Возможно, ему не давала покоя могильная плита, увиденная в Мариинской церкви, и потому он поспешил обратиться к имени того человека, в честь которого назвали высотный отель, то есть астронома Иоганна Хевелке,[11] а по латыни — Гевелиуса, и к имени его жены Катарины, урожденной Ребешке, или Ребешкин, ибо Александр решил попытать счастья и сделать то, что некогда не удалось отцу: проследить уходящие в глубь семнадцатого века родственные связи с семейством пивовара Ребешке и хотя бы отчасти объяснить таким образом жутковатое появление собственного надгробия, но тут в дверь постучали, сначала тихонько, затем посильнее.
«Это опять я», — проговорила вдова Александра Пентковская, появившись вскоре после полуночи у вдовца Александра Решке.
Она никак не могла отдышаться. Кроме обычной сумки на длинном ремешке, которую она носила через плечо, у нее была с собой еще и авоська из маминого наследства, на этот раз коричнево-синяя, плетеная зубчатым узором. Она наспех собрала кое-какие подарки, сунула их в сетку и бросилась догонять профессора, который проходил к тому времени мимо Доминиканского рынка; она торопилась, делала короткие, но стремительные шаги, и стук ее каблучков разносился по тихим улицам.
«Вот. Чуть не забыла. Эго вам гостинцы, возьмите с собой».
В авоську уместилась банка консервированной свеклы, нитка сушеных белых грибов, кусок янтаря величиной с крупный грецкий орех: «В янтаре муха!»
Она сбросила серый плащ, сняла жакетку и осталась в голубой шелковой блузке, у которой потемнели подмышки. Ей до сих пор не удавалось перевести дух.

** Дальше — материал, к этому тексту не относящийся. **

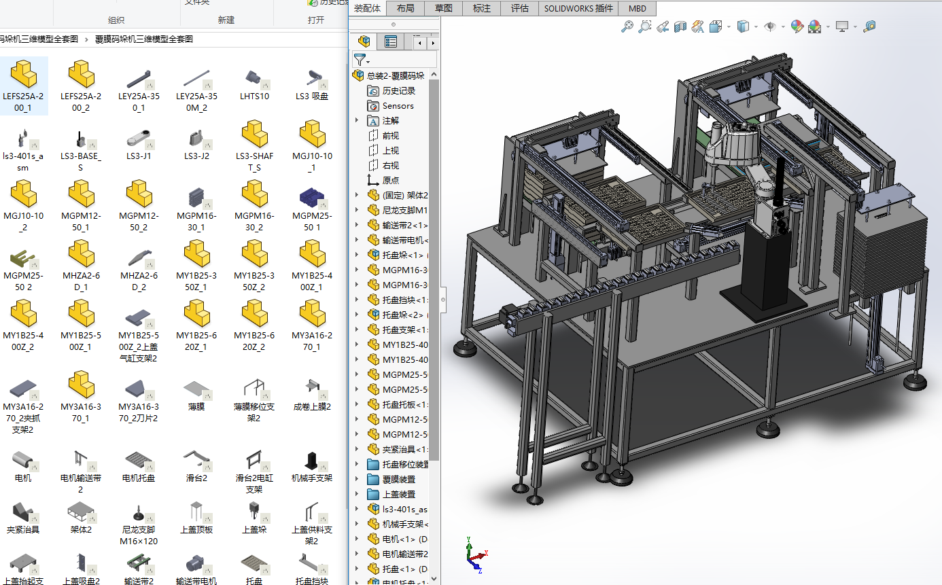The height and width of the screenshot is (585, 942).
Task: Click the Zoom to Fit icon
Action: (627, 26)
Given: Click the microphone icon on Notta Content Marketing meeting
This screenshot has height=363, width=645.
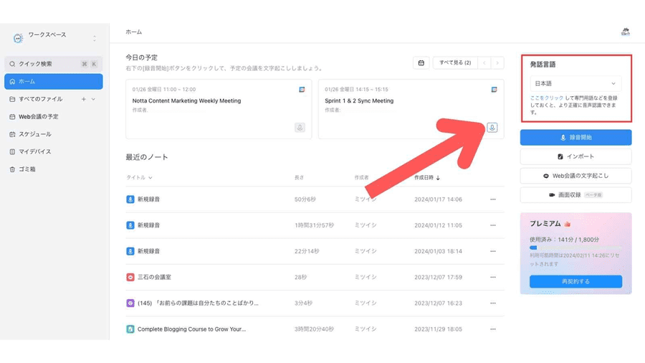Looking at the screenshot, I should pos(300,128).
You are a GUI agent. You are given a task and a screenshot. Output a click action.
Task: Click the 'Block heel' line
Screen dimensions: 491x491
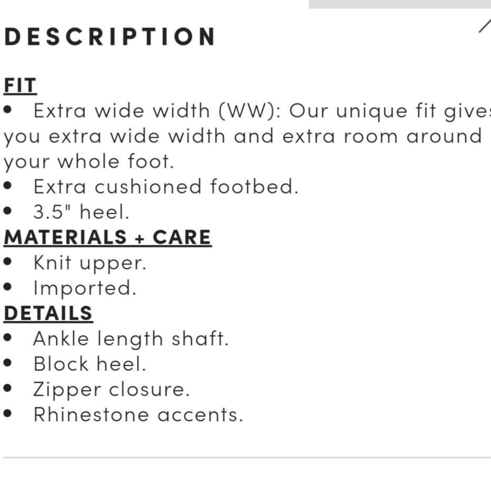pyautogui.click(x=89, y=364)
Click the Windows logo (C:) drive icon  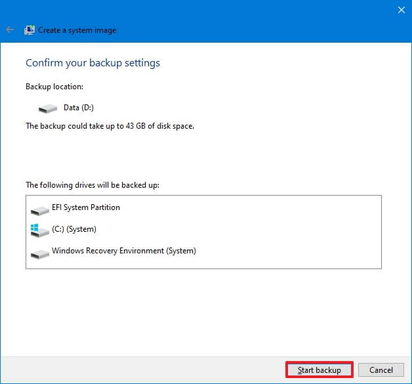coord(39,230)
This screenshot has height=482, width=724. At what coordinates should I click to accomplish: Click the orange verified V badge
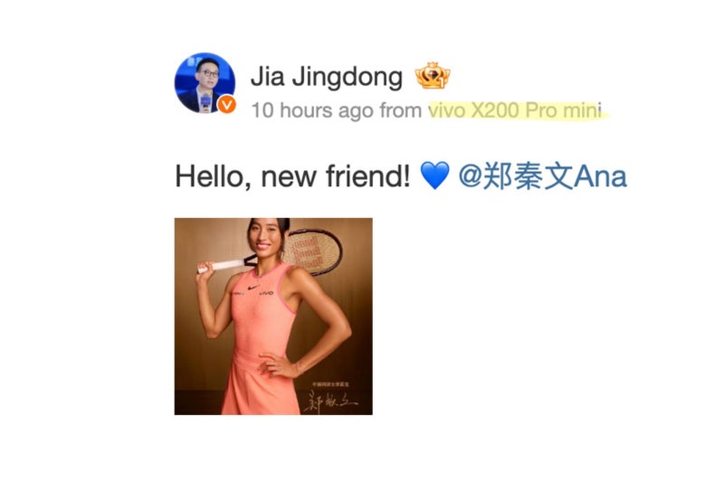pos(226,105)
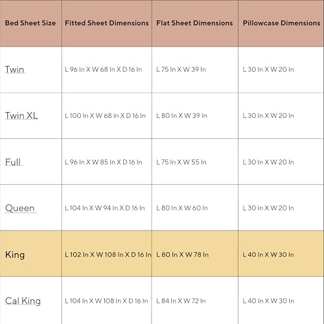
Task: Select King fitted sheet L 102 W 108 cell
Action: (108, 255)
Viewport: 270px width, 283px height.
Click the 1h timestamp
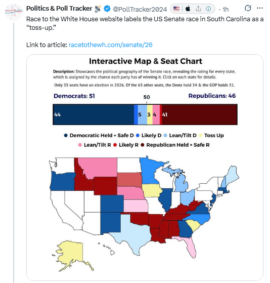click(x=226, y=9)
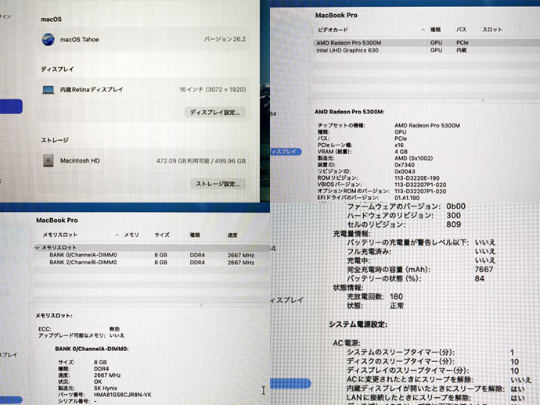Screen dimensions: 540x405
Task: Open ストレージ設定... button
Action: (217, 184)
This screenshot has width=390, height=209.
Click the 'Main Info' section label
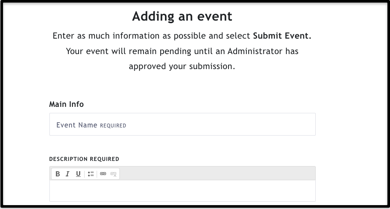(67, 104)
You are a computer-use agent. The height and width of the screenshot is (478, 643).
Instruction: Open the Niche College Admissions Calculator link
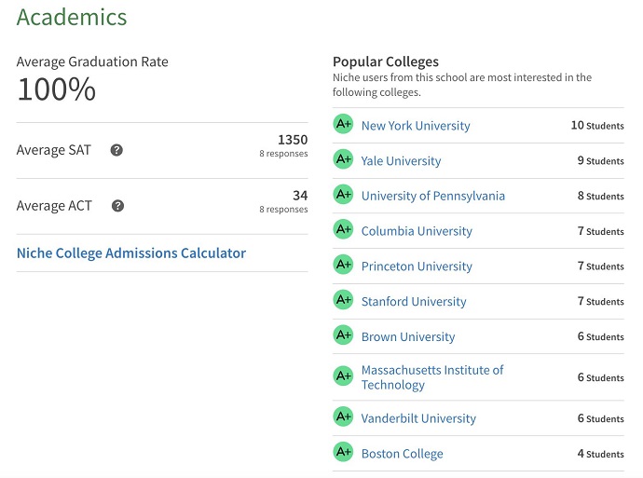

Что же мне теперь делать? Стоять соглядатаем? Держать им свечку? Впрочем, света в гостиничном номере хватало. Она уставилась на его домашние тапочки, он отвел взгляд от темных пятен на блузке. Авоська с гостинцами соскользнула на пол. Он снял очки и даже положил их в футляр. Она сделала шажок навстречу, он тоже шагнул к ней, при этом едва не споткнулся. Потом оба одновременно сделали еще шаг. А затем бросились друг другу в объятья.